*** Working data ***

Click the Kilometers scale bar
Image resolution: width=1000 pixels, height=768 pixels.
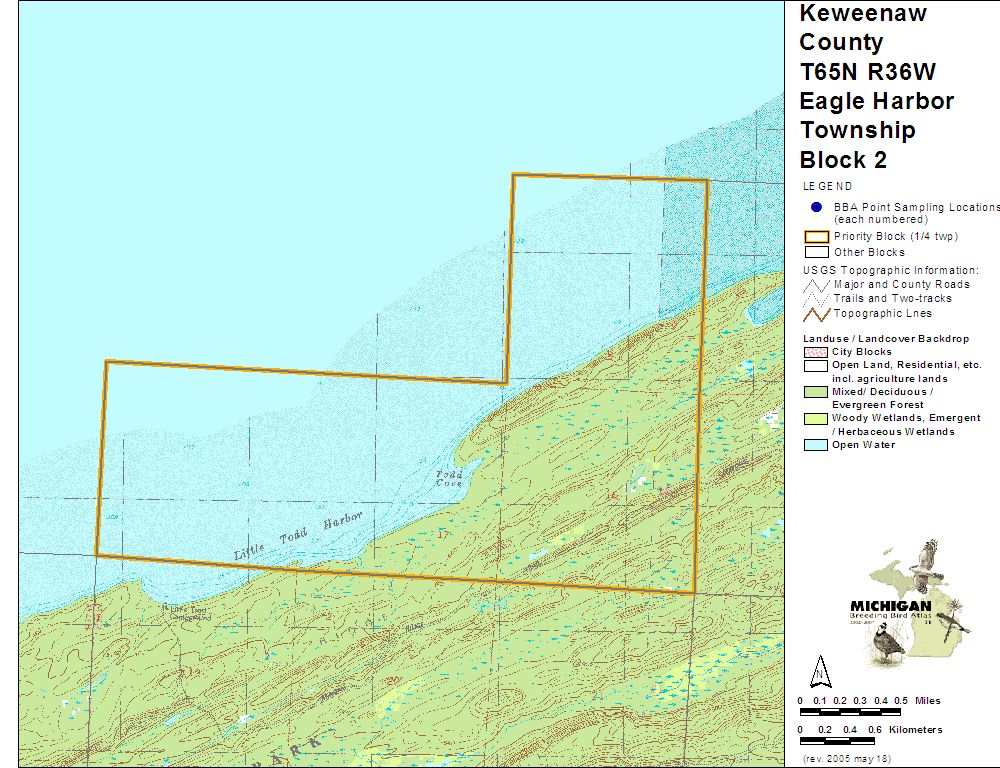tap(850, 741)
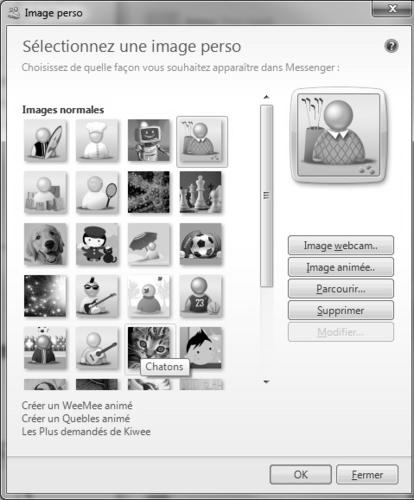Confirm selection with the OK button
Viewport: 414px width, 500px height.
pyautogui.click(x=301, y=474)
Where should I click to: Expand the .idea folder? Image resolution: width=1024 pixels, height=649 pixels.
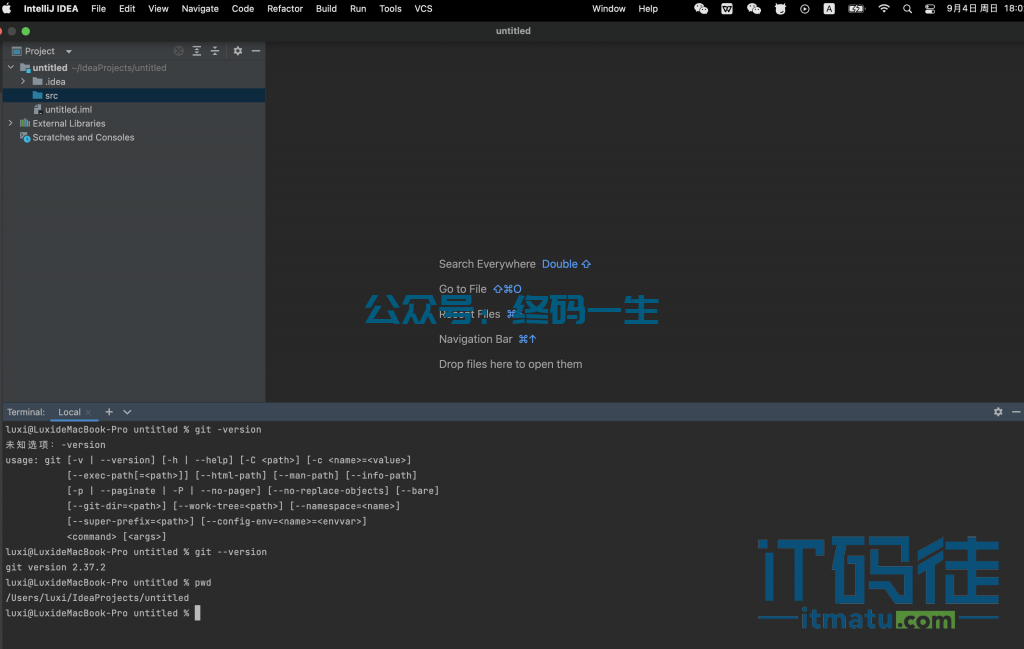click(23, 82)
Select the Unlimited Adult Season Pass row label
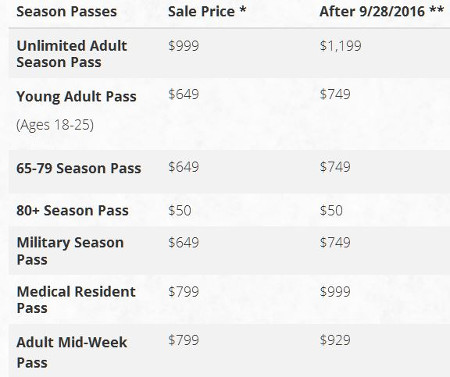450x377 pixels. pyautogui.click(x=72, y=54)
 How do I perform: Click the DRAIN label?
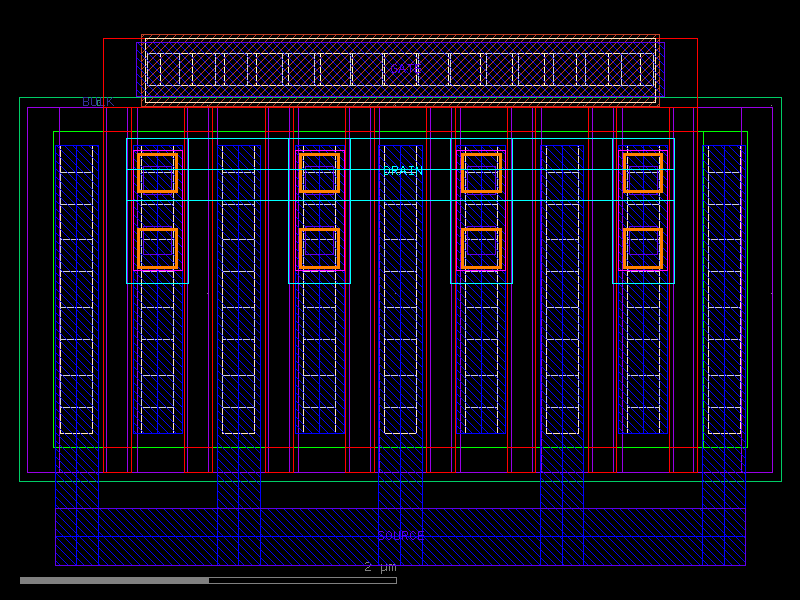(x=400, y=170)
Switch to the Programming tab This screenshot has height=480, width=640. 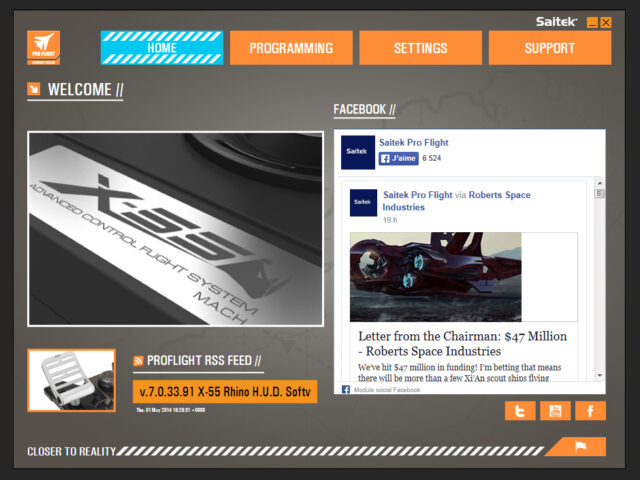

*** End of Working data ***

Could you transcribe exactly the lines from the one with "How do I perform: Click the DRAIN label?" through the end of the data, both ends included, and nothing else, skipping the pictures?

**Finished exercise**
 How do I perform: Click the DRAIN label?
(x=400, y=170)
Switch to the Programming tab This screenshot has height=480, width=640. 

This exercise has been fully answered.